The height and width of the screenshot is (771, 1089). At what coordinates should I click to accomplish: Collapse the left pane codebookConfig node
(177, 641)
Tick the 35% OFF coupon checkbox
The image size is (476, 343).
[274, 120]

* _WHAT IS EXPECTED_: Would you restate each line of the material above word for word?

* _SOLUTION_:
The height and width of the screenshot is (771, 1089). At what coordinates should I click to accomplish: Collapse the left pane codebookConfig node
(177, 641)
Tick the 35% OFF coupon checkbox
The image size is (476, 343).
[274, 120]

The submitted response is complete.